My biggest question before I started cloth diapering was one that was pretty obvious. “How do I clean up the poop!?” “Where does the mess go?” and even better, “Do I have to touch it?” These are some of the things that initially had me squishing up my face at the thought of trying to cloth diaper. Who really wants a bunch of diapers with smelly surprises sitting around until wash day, right?

Well, let me tell you, it’s not like any of the things that I thought. You’re first going to need to choose a preference for your dirty diaper storage. You should look into wet bags of various sizes for in the house, and on the go, diaper pails, which actually don’t need to be very fancy, or buying a simple trashcan, and diaper pail liners.

For diaper changes, NO, you don’t have to touch the poop. Not more than you would changing a disposable diaper. No matter what diaper system you’re using, you always want to make sure that you dispose of the “surprises” before washing. Now, if you’ve been a mom before, you know that there are stages to those surprises. If you’re a first time mom, then you’ll soon learn all there is to know about baby poop (Congratulations!)

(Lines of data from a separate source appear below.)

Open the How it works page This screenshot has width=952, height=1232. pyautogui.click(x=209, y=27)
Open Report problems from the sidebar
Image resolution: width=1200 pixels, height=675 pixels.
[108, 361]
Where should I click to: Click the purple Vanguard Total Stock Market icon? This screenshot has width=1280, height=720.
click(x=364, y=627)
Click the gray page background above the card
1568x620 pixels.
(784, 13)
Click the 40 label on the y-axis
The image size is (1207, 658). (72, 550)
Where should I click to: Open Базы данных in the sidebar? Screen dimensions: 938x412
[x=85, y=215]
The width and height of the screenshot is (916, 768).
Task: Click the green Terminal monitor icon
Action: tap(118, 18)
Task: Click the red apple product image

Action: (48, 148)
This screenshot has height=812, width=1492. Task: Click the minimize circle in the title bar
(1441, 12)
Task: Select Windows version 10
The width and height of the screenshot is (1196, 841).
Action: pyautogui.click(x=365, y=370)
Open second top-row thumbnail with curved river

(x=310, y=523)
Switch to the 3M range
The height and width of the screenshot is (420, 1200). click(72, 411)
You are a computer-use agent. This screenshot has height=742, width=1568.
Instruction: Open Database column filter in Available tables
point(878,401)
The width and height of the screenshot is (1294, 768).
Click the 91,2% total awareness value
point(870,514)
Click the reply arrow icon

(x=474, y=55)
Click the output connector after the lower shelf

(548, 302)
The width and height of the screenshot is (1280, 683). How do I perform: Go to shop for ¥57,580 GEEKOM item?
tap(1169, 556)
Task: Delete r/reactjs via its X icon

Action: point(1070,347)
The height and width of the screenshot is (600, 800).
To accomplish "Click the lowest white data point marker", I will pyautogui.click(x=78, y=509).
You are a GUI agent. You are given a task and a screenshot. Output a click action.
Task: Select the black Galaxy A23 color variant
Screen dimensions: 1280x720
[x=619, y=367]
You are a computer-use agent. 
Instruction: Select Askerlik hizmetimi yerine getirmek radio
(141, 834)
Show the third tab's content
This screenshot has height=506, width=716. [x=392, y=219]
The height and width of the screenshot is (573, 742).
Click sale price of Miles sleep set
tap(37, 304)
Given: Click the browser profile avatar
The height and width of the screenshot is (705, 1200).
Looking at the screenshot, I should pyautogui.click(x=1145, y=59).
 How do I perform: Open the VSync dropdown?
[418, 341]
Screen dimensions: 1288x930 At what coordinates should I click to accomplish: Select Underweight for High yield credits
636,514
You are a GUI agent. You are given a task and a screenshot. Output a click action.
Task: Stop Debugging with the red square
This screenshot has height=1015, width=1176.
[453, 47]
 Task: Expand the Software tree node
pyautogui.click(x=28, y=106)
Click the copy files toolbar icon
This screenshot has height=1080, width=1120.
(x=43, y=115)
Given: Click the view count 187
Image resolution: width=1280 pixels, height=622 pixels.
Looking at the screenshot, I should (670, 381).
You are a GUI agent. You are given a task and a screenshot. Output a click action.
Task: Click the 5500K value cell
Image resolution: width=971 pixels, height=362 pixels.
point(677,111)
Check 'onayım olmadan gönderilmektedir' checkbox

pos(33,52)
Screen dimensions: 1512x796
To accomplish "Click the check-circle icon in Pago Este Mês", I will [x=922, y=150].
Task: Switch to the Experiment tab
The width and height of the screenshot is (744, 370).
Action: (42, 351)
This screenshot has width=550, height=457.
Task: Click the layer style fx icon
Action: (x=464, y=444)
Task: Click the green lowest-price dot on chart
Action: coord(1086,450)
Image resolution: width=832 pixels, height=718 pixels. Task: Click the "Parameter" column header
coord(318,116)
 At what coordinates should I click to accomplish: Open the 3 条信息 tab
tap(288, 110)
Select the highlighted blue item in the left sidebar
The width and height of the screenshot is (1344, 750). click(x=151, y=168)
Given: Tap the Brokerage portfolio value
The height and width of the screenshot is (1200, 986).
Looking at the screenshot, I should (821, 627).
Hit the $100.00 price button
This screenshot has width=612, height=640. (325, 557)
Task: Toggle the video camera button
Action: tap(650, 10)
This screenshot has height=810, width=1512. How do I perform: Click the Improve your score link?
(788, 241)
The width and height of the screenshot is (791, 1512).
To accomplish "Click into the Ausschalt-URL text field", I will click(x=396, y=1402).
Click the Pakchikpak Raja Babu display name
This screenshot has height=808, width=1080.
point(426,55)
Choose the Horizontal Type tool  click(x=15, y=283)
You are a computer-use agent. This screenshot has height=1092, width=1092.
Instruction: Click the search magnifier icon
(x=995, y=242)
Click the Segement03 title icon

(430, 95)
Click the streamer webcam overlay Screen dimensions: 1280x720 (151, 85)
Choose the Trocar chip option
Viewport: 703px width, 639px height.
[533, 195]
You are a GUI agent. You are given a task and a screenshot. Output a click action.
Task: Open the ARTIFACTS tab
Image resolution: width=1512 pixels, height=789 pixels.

Newborn poop is actually water soluble, so other than wiping your baby, you can just throw that diaper right into dirty storage until you’re ready to wash. Pretty simple. If you’re slightly OCD like I am, there are other things you can do for extra cleaning as well. Just to ease your mind. As your baby starts to grow, and eat different things, all of that begins to change and you’ll have to start disposing of things another way.

When it’s time for changing, you’ll need to wipe your baby as usual, disregard any used wipes, and toss the poop into the toilet. That’s right, the toilet. Who would have thought that the poop would be going exactly where the poop should be going! For messier diapers, it could be useful to look into a diaper sprayer. It’s by no means a requirement for cloth diapering, and I personally didn’t start out with one, but when I finally did make that purchase, I couldn’t imagine life without one! It made things so much easier.

Normal wet diapers can just be tossed into your dirty storage for washing. Based on your cloth diapering system, (For more information on diapering systems click here) this just consists of you separating the liners from the covers and tossing it in, or removing your inserts from the pocket and tossing it in. I’ve seen many moms say that you could actually skip that step with pocket diapers, and that they will agitate out during their wash, but I like to go ahead and separate them ahead of time, just as a personal preference.

After clean up, your diapers are all good to go, patiently waiting for wash day when you can get them smelling nice and fresh again. Cloth diaper wet bags, and pail liners will save your home from odor, and on wash day, all you have to do is flip them inside out and throw them into the wash with the rest of the laundry. I would also recommend keeping at least 2 bags or liners handy for interchangeable use.

Being a cloth diaper mama has been as experience! I’ve had a lot of trial and error, but as scary as it was initially for me when I started, I am still going strong, and poop is no longer a match for me.